The two-hour tribute will include friends and acquaintances reading from McKay's works, including short stories, poems and novels.

Director-actor Terrence Knapp will read McKay's "The Hawk," and renowned author Paul Theroux will read "Never Get Famous for the Wrong Reason."

An excerpt from McKay's book "Journey Without a Map" will be played from one of the last recordings he made. Madeleine McKay, the actor's widow, is scheduled to read the poem "To Madeleine."

Jimmy Buffett's recording of "We Are the People Our Parents Warned Us About," that contains a verse about McKay -- "Hey hey, Gardner McKay, take us on the leaky Tiki with you / Clear skies bound for Shanghai, sailin' on the ocean blue" -- will be played.

Buffett and McKay became friends several years ago after being introduced by promoter Tom Moffatt.
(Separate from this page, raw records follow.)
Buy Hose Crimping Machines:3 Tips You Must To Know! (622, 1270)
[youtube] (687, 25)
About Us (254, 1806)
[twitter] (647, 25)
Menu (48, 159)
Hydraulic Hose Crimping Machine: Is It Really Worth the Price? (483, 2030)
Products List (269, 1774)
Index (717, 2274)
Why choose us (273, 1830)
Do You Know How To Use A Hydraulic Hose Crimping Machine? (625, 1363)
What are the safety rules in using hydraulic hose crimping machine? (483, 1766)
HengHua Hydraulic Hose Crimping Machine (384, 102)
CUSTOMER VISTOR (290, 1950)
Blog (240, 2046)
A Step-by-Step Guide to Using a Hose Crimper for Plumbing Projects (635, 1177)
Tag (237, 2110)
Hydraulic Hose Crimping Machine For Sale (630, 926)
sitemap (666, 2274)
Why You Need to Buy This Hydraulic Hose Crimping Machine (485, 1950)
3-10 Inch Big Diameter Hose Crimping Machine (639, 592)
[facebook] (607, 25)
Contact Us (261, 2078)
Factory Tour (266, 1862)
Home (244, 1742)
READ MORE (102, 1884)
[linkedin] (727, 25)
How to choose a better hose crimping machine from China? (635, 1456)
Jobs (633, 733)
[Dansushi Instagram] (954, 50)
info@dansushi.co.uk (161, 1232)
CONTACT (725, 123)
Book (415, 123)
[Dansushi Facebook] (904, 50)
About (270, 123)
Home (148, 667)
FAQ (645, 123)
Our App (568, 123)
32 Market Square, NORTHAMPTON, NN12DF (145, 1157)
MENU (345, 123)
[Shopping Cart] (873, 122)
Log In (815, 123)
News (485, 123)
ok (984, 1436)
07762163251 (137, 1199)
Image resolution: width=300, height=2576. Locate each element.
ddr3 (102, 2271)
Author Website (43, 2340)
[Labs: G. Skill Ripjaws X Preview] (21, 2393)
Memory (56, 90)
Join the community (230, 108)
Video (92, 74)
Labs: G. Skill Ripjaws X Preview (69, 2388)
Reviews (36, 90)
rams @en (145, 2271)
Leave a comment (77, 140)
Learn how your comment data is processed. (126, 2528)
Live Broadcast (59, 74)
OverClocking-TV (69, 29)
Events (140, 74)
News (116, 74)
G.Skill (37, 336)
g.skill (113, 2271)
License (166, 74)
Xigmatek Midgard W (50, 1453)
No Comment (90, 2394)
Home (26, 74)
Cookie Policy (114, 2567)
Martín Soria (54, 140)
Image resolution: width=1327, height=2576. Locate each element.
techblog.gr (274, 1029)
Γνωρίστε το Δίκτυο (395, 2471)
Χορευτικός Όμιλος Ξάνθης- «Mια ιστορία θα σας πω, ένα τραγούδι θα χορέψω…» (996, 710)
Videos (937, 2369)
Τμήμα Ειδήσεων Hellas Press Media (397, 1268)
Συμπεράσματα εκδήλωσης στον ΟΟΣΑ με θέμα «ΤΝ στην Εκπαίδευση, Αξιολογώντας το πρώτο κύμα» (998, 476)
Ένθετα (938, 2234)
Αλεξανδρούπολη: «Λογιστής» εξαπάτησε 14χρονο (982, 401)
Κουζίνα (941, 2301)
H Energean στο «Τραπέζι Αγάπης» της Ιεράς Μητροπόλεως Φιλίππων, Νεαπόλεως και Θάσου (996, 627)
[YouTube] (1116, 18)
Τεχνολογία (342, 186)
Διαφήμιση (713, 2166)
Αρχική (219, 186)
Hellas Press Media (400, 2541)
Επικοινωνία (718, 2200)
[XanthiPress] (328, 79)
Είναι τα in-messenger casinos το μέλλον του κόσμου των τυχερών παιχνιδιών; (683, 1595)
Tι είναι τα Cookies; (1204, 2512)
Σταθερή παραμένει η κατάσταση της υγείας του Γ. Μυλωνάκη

Buffett described McKay as "a wonderful dreamer and storyteller."

"Gardner ... lived the life few people ever dream of and he knew how lucky he was," Buffett said. "He was quite an inspiration to me.

"People like Gardner know they are larger than life and get the most out of it, but somehow find a way to control that amazing sense of power in the most human ways. I am simply glad that in my life, I was able to call Gardner McKay my friend."

Longtime McKay friend Don Ho will sing Kui Lee's "I'll Remember You." Michael Titterton, Hawaii Public Radio's executive director, will emcee the occasion.

McKay made the cover of Life when he starred for three years as Adam Troy, skipper of the schooner Tiki, in the television series "Adventures in Paradise." The show was co-produced by Dominick Dunne, who discovered McKay, a former model, in a Hollywood coffee shop.

When the TV show ended in 1962, McKay turned his back on fame and made his way to the Amazon rain forest, where he worked for two years as an agronomist.

He returned to the United States after stays in France and Egypt and began a career as a writer in New York. He wrote several Broadway plays, including "Sea Marks," and a number of novels, including the thriller "Toyer."

From 1977-82, he was the drama critic for the Los Angeles Herald-Examiner.

Originally intending to be a sculptor, the Manhattan-born and New York/Paris-raised McKay was offered modeling work until he was discovered by Dunne.

In addtion to Madeleine McKay, he is survived by a son, daughter, granddaughter and brother.